Transduction of axotomized retinal ganglion cells by adenoviral vector administration at the optic nerve stump: an in vivo model system for the inhibition of neuronal apoptotic cell death.

Axotomy of the rat optic nerve leads to apoptotic cell death of retinal ganglion cells (RGCs). We have used adenoviral vectors to transduce RGCs from the cut optic nerve stump, a paradigm in which only those neurons are transduced which are directly affected by the axonal lesion. Transgenes encoded by the vectors were p35 and CrmA, which are potent intracellular anti-apoptotic proteins. We found that p35, but not CrmA exerted significant rescue effects on RGCs 14 days after axotomy. Expression of the transgenes was driven by the murine CMV (MCMV) promoter. The respective mRNAs were detectable 7 days but not 14 days after transduction. Since surviving RGCs were present beyond the time-point of detectable transcription of the p35 transgene, we conclude that apoptosis has been efficiently inhibited.
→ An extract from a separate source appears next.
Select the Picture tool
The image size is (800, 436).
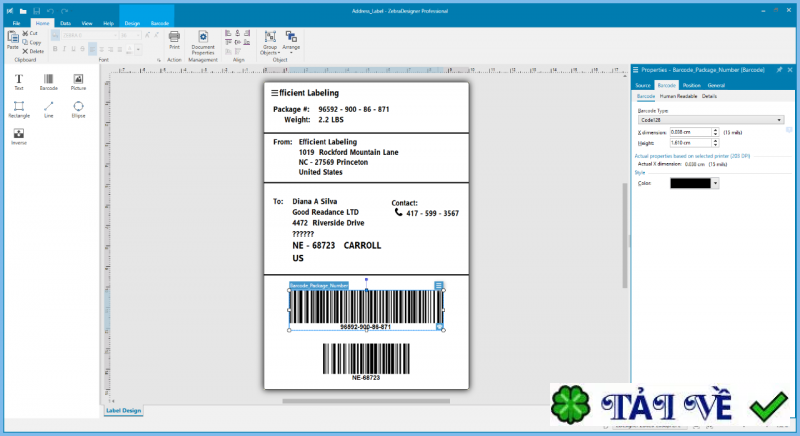[78, 80]
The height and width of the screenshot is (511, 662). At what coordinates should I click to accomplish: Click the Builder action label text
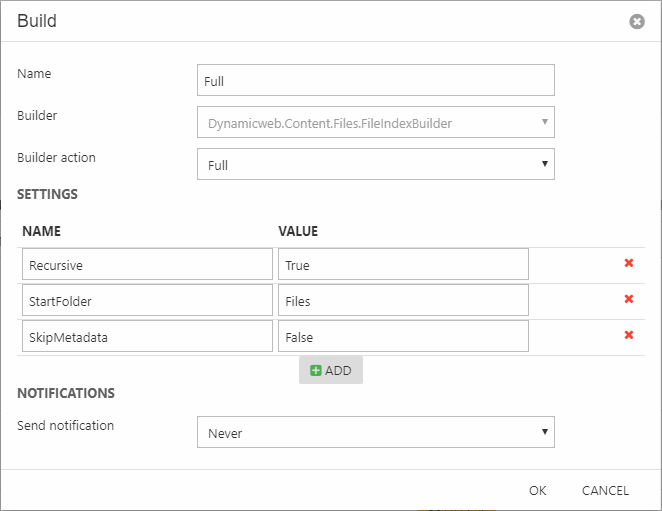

In addition, we observed that transduction with two control vectors without a transgene in E1 also resulted in a minor but significant RGC rescue, implicating neuroprotective effects due to adenoviral transduction itself. This system will be useful in dissecting the pathways leading to neuronal cell death after axonal lesions and in the evaluation of the important question whether the cellular suicide program can be reverted to survival by therapeutic gene delivery.